In a real environment you would integrate with AWS IAM Identity Center (SSO) and use short-lived role credentials rather than long-lived user credentials. For the tutorial, adding your role or user as system:masters is sufficient.

Verify the Control Plane Health

Before moving on, confirm the basics:

# API server should be reachable and return version info.
kubectl version --short

# Control plane components should all be Healthy.
kubectl get componentstatuses

# The aws-auth ConfigMap should exist in kube-system.
kubectl -n kube-system get configmap aws-auth -o yaml

The componentstatuses check is a quick sanity test for etcd and the controller manager. If any component reports Unhealthy, check the CloudWatch control plane logs — the api and controller_manager streams are where EKS surfaces internal issues.

Tearing Down

Destroy in reverse order:

cdk destroy HybridLlmCluster
cdk destroy HybridLlmNetwork

The KMS key has removalPolicy: RETAIN, so it survives the destroy and will need manual deletion from the KMS console if you want a complete cleanup. That is intentional — it prevents accidentally making secrets unrecoverable.

What's Next

You now have a working EKS control plane: a private API server, full control plane logging, KMS-encrypted Secrets, an OIDC provider for IRSA, and a node role ready to attach to node groups. The cluster is real and kubectl-reachable, but it has no nodes and cannot schedule workloads yet.

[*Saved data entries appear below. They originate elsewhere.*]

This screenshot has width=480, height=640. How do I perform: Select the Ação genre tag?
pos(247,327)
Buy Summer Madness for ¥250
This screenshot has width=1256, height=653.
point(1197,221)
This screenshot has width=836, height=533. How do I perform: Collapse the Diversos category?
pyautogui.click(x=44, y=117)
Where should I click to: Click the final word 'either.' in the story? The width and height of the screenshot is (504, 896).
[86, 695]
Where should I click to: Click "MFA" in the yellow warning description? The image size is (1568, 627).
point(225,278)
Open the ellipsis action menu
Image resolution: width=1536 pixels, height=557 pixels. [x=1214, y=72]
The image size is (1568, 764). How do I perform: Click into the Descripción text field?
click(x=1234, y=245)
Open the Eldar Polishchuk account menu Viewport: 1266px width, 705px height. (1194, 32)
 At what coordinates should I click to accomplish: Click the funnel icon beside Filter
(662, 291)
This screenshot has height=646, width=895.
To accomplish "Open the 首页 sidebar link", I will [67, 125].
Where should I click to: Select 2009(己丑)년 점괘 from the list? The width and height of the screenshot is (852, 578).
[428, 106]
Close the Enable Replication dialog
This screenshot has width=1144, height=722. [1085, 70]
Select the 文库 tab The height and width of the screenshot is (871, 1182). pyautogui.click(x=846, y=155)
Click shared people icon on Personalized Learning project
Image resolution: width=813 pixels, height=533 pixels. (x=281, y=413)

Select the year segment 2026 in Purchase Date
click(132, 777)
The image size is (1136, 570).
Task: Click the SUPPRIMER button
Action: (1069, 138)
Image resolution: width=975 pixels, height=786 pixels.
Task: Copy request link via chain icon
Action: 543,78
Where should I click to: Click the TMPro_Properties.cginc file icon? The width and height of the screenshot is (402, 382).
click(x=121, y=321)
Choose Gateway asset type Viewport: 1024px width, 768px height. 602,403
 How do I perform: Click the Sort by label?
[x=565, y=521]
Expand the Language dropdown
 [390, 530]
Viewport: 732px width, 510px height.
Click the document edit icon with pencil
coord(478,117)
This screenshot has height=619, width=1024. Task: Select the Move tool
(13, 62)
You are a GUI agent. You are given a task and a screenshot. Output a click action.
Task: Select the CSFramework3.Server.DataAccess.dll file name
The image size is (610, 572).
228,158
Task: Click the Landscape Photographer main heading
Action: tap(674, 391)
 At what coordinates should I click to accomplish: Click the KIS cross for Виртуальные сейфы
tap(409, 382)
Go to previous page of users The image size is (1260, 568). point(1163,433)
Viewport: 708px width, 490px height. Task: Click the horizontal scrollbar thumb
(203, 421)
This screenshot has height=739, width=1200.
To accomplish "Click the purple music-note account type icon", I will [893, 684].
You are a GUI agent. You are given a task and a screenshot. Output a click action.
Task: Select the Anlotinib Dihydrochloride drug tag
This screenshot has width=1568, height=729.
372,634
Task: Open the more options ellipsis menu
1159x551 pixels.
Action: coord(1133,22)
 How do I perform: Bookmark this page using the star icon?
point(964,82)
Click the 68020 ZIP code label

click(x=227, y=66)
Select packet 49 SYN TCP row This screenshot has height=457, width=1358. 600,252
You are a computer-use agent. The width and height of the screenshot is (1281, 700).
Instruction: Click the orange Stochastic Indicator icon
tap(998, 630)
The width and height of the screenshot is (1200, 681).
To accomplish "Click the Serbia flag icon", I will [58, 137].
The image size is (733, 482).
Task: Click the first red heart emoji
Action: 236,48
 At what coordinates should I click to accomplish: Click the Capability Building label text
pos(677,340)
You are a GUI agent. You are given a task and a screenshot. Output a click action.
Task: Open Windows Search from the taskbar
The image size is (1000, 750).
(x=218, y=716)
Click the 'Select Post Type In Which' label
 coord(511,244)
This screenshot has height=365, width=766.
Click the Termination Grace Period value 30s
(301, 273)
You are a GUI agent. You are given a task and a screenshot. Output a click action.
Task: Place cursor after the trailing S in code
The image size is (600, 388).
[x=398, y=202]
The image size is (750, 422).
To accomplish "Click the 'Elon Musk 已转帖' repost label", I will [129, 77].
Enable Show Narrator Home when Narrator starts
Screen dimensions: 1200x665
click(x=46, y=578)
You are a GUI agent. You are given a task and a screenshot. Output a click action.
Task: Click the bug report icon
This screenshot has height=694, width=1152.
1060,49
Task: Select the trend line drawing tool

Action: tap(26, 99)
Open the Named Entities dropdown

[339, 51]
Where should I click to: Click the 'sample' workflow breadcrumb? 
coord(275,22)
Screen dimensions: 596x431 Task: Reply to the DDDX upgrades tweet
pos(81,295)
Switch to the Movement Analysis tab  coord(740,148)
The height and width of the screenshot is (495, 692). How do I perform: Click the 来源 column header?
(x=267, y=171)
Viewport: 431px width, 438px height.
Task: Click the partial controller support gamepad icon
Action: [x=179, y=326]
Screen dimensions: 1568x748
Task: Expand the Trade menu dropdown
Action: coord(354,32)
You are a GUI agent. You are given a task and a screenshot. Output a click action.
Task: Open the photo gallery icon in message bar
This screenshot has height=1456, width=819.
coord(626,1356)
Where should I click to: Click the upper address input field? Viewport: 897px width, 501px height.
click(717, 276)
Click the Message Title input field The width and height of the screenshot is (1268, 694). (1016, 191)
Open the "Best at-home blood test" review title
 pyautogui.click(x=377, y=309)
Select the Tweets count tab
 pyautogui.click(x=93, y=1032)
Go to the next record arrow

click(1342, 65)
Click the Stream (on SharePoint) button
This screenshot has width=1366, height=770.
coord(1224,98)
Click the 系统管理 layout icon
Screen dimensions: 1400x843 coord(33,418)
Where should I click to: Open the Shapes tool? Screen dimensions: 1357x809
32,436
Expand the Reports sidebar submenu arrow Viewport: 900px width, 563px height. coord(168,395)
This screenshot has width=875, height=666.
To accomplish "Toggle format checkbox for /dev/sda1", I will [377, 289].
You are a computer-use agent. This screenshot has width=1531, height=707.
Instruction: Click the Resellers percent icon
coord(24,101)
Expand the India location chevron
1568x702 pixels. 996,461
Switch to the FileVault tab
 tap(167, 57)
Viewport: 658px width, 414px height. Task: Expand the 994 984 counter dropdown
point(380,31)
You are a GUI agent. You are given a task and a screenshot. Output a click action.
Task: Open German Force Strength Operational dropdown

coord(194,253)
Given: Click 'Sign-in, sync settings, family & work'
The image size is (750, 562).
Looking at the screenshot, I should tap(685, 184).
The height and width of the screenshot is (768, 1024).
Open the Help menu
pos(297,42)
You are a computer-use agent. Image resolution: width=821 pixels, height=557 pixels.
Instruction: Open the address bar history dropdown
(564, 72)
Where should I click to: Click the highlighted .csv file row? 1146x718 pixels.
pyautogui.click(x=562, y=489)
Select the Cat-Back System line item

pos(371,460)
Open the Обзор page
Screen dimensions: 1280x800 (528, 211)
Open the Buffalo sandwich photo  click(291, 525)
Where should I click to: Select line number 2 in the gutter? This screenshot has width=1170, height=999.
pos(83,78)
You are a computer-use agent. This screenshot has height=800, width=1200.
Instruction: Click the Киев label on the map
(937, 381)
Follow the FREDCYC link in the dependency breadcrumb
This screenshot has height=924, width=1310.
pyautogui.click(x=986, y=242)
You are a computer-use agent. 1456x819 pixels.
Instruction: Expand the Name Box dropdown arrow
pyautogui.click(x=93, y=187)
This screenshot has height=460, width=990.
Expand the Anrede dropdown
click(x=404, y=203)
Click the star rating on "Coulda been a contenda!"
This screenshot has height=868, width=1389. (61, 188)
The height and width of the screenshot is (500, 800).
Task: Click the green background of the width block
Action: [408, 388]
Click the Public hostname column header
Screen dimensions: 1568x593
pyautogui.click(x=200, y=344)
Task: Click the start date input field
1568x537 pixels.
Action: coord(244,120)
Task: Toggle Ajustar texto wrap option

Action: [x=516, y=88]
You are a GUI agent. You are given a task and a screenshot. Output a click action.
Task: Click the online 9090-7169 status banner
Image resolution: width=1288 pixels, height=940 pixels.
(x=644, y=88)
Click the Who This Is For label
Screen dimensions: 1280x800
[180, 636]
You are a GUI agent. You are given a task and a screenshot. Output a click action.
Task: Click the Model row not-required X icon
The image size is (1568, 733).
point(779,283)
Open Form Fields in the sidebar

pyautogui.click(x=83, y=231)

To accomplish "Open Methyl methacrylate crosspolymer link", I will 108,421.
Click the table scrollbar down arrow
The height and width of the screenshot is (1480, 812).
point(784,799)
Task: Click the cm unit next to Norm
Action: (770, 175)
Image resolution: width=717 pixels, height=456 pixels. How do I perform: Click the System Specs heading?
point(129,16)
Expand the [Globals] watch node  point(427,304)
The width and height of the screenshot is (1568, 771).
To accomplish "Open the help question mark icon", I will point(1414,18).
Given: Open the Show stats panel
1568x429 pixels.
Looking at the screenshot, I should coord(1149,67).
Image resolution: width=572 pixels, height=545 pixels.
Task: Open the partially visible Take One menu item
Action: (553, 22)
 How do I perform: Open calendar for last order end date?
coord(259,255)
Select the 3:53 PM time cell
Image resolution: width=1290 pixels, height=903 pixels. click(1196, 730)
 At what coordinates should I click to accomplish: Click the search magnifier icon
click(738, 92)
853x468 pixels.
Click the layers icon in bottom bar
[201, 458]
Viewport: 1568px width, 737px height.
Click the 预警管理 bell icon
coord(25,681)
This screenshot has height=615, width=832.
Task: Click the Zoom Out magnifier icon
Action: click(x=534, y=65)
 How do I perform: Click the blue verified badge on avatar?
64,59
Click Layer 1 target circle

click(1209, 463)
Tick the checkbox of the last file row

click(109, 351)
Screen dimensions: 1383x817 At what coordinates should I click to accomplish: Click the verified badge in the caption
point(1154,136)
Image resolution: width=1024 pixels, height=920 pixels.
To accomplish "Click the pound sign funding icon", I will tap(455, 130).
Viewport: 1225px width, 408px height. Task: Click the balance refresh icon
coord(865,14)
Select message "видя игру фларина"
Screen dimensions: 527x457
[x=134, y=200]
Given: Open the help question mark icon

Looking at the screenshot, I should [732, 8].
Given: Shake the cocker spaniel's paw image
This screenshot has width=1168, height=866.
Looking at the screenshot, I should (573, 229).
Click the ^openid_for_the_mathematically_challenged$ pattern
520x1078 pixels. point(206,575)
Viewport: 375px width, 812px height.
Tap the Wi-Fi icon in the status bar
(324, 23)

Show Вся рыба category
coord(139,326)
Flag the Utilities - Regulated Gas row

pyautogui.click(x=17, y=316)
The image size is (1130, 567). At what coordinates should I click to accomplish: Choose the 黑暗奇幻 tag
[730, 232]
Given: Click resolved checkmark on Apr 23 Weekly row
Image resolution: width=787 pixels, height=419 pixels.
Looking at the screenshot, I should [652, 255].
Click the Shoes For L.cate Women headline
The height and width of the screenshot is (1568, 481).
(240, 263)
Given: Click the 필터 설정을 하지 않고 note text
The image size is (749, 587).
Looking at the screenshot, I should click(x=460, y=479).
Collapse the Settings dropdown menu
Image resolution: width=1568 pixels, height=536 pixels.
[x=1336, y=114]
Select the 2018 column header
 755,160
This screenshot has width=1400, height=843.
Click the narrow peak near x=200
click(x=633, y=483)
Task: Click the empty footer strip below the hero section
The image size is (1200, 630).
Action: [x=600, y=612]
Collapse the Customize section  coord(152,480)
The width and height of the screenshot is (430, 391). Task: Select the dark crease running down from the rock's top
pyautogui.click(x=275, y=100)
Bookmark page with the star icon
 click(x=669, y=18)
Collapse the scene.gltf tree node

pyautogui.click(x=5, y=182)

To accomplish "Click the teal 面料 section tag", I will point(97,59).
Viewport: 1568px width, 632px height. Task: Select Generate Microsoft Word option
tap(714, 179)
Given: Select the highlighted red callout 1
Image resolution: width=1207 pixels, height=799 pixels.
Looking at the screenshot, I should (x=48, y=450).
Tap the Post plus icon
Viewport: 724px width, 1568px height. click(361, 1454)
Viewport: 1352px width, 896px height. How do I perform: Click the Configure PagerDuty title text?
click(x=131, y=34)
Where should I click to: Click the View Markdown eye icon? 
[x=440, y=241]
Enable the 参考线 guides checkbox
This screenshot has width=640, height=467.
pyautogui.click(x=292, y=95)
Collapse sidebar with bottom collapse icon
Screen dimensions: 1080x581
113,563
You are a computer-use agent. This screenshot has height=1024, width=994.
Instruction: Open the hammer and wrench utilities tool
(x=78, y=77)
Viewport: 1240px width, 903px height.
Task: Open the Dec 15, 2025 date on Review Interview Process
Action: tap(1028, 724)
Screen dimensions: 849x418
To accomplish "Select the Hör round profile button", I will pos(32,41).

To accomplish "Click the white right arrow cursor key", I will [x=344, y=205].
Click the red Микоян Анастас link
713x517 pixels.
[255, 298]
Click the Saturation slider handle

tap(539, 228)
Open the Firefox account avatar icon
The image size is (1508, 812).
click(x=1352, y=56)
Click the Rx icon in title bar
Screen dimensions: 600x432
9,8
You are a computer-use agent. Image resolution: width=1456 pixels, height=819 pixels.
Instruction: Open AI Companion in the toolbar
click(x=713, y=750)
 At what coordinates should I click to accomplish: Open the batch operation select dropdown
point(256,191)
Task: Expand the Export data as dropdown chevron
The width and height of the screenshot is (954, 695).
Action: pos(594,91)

In Part 3 we add the nodes: a CPU system pool for add-ons and the router, and a GPU pool for model servers. We will cover GPU-specific AMIs, the NVIDIA device plugin DaemonSet, node taints and labels for scheduling affinity, and the instance type choices that balance GPU memory, on-demand cost, and Spot availability.

The full source for Parts 1 and 2 is in the companion repository (link to follow). Each part is a standalone CDK app that you can deploy and destroy independently.